Notícia
A Justiça Federal proibiu definitivamente uma cirurgiã-dentista de realizar procedimentos cirúrgicos, como rinoplastias e blefaroplastias. A sentença confirmou a decisão judicial dada em 2025 e ocorreu após manifestação favorável do Ministério Público Federal (MPF), que atuou como fiscal da lei. Com a sentença, a dentista ficou proibida de fazer cirurgias e anúncios publicitários, com pena de multa diária de R$ 3 mil em caso de descumprimento da ordem judicial.

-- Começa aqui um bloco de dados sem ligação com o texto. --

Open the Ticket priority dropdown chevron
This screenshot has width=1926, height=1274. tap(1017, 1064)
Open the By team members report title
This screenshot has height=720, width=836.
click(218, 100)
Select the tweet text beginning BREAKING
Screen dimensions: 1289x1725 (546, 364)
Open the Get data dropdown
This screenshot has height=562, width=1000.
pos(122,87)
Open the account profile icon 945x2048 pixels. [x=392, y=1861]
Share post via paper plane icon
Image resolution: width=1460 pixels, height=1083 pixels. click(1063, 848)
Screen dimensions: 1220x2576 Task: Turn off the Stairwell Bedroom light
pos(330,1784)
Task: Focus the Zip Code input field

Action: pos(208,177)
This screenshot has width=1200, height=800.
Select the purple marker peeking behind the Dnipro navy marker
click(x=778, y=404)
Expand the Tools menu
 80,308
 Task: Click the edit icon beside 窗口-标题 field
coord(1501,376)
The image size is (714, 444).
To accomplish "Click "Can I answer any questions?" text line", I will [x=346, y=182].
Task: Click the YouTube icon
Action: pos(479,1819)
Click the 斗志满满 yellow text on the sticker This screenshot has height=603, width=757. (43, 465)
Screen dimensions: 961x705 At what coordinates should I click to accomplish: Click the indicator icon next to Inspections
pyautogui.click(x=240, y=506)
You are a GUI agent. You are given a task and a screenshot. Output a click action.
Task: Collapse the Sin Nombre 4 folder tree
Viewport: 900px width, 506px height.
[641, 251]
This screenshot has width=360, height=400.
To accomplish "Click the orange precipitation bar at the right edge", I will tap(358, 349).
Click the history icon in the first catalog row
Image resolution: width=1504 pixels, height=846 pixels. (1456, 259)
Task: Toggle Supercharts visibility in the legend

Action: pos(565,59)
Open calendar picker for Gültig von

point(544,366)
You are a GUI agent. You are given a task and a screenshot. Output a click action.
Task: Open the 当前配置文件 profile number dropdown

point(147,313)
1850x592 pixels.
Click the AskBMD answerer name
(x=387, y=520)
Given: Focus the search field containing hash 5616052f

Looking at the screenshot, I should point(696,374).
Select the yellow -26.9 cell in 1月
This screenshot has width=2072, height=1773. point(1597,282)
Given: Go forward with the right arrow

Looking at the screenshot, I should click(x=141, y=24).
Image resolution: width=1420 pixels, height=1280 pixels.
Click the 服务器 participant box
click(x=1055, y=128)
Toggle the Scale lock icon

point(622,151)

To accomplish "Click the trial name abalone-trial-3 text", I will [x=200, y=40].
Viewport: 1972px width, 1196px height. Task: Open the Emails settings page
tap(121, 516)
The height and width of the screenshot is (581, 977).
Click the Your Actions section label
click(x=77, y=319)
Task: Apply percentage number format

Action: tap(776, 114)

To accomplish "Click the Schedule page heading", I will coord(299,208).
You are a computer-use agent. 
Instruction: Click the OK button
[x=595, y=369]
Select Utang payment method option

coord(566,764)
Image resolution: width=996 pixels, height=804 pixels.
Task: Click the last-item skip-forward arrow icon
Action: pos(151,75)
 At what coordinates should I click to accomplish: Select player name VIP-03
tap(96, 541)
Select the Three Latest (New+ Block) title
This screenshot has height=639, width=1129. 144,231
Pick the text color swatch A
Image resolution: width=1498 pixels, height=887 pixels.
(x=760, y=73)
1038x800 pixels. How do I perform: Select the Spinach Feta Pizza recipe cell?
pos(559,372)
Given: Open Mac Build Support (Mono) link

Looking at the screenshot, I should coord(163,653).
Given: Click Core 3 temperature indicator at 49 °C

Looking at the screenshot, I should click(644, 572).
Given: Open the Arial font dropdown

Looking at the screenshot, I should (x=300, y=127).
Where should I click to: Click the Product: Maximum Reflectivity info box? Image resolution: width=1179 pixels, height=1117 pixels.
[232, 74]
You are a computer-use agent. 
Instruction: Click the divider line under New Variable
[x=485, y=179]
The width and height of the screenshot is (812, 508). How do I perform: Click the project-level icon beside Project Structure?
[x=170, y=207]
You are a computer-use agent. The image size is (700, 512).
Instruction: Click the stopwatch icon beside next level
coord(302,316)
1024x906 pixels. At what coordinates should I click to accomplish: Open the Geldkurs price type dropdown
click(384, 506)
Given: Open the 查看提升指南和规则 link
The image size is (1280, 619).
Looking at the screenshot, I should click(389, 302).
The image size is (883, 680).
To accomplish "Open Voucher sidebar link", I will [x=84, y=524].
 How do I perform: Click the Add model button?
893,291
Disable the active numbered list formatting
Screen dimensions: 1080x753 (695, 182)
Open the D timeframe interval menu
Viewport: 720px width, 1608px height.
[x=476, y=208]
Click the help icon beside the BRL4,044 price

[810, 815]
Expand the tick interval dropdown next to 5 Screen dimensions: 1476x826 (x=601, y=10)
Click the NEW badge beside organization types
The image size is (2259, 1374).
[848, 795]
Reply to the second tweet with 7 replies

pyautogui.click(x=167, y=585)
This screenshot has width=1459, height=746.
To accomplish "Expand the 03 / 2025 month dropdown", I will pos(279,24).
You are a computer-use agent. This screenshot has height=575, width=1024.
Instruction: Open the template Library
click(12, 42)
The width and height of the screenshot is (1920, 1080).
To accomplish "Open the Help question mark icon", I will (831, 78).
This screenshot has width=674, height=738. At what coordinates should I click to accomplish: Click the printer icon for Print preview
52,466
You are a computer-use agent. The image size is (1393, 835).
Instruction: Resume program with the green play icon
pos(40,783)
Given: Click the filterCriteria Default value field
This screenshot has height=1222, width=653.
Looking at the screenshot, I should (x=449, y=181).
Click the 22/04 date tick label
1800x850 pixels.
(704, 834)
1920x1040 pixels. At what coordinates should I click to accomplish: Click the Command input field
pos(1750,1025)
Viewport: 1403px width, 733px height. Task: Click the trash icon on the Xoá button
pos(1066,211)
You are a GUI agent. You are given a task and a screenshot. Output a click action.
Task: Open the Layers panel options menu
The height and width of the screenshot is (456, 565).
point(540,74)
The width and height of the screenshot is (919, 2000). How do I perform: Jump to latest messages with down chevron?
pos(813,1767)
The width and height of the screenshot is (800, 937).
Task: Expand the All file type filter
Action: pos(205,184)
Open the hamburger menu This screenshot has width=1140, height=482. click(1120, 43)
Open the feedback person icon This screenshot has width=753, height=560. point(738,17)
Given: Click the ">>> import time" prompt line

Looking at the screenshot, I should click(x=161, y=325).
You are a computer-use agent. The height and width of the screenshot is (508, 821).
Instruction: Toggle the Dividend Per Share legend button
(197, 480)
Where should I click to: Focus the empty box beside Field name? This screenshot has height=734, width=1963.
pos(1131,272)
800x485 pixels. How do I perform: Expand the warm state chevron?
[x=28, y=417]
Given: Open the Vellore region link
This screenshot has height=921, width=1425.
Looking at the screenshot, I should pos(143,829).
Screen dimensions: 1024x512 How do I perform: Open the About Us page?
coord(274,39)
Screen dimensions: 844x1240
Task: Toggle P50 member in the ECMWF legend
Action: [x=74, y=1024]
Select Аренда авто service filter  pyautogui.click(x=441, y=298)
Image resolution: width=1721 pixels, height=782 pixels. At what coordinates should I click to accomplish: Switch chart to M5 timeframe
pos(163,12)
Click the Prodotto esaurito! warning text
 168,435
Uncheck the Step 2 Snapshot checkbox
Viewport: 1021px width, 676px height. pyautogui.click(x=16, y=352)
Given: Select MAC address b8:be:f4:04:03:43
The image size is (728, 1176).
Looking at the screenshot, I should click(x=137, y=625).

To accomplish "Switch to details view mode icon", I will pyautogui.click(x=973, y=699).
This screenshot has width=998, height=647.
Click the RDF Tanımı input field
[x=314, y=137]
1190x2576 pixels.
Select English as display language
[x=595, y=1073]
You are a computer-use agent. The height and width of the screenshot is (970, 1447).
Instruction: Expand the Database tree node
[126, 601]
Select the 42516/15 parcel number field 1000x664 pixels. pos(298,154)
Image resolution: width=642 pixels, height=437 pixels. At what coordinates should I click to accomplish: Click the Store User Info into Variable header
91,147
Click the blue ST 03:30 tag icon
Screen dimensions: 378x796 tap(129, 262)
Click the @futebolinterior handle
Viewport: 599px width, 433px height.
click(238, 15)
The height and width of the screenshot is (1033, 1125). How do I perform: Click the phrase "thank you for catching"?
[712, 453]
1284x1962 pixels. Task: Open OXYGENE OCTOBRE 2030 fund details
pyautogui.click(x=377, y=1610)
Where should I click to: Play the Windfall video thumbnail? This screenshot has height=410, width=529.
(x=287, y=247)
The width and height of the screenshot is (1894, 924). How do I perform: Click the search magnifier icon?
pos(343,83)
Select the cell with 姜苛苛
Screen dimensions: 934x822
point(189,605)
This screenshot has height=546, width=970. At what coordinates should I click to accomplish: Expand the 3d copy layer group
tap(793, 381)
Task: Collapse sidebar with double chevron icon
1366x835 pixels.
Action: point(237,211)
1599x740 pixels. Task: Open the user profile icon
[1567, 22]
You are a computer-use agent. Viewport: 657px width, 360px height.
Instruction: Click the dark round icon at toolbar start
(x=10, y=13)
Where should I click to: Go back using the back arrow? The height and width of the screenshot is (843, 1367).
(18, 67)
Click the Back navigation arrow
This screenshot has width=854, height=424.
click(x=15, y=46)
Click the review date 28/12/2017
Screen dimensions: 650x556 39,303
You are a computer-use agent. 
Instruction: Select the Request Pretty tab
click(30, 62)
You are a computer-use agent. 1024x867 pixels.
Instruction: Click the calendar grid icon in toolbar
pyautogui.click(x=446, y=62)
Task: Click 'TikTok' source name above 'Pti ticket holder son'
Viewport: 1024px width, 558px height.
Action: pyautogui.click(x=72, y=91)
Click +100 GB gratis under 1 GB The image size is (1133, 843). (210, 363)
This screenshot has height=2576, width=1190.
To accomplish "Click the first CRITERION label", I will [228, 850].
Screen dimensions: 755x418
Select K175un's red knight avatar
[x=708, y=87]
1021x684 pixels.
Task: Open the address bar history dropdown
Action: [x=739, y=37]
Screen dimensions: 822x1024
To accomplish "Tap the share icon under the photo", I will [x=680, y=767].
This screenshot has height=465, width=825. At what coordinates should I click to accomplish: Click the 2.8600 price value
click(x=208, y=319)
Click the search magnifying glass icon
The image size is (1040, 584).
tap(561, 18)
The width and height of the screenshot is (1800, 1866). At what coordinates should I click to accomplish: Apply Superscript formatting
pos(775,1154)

A manifestação do MPF foi em um processo iniciado a partir de uma ação civil pública do Conselho Regional de Medicina de Rondônia (Cremero) contra a dentista. Em 2025, a Justiça Federal emitiu uma decisão liminar (urgente), proibindo que a odontóloga fizesse procedimentos estéticos exclusivos de profissionais médicos e obrigando a remover anúncios e publicações sobre esses serviços nas suas redes sociais.
A dentista recorreu e alegou que o conselho que poderia fiscalizar sua conduta seria o de Odontologia e não o de Medicina. Ela também argumentou que na época em que realizou os procedimentos estava válida uma decisão da Justiça que permitia a dentistas fazer certos procedimentos estéticos. Além disso, afirmou que não mora mais em Rondônia e não efetua mais procedimentos estéticos.
Na manifestação, o MPF defendeu que a atuação da dentista violava a Lei do Ato Médico e as normas dos conselhos profissionais de Odontologia e de Medicina, gerando riscos gravíssimos à integridade física da população. O órgão reforçou a legitimidade do Cremero para fiscalizar não apenas médicos, mas qualquer indivíduo que exerça ilegalmente a profissão. O MPF comprovou que a autorização judicial para realizar procedimentos estéticos teve validade por apenas 65 dias.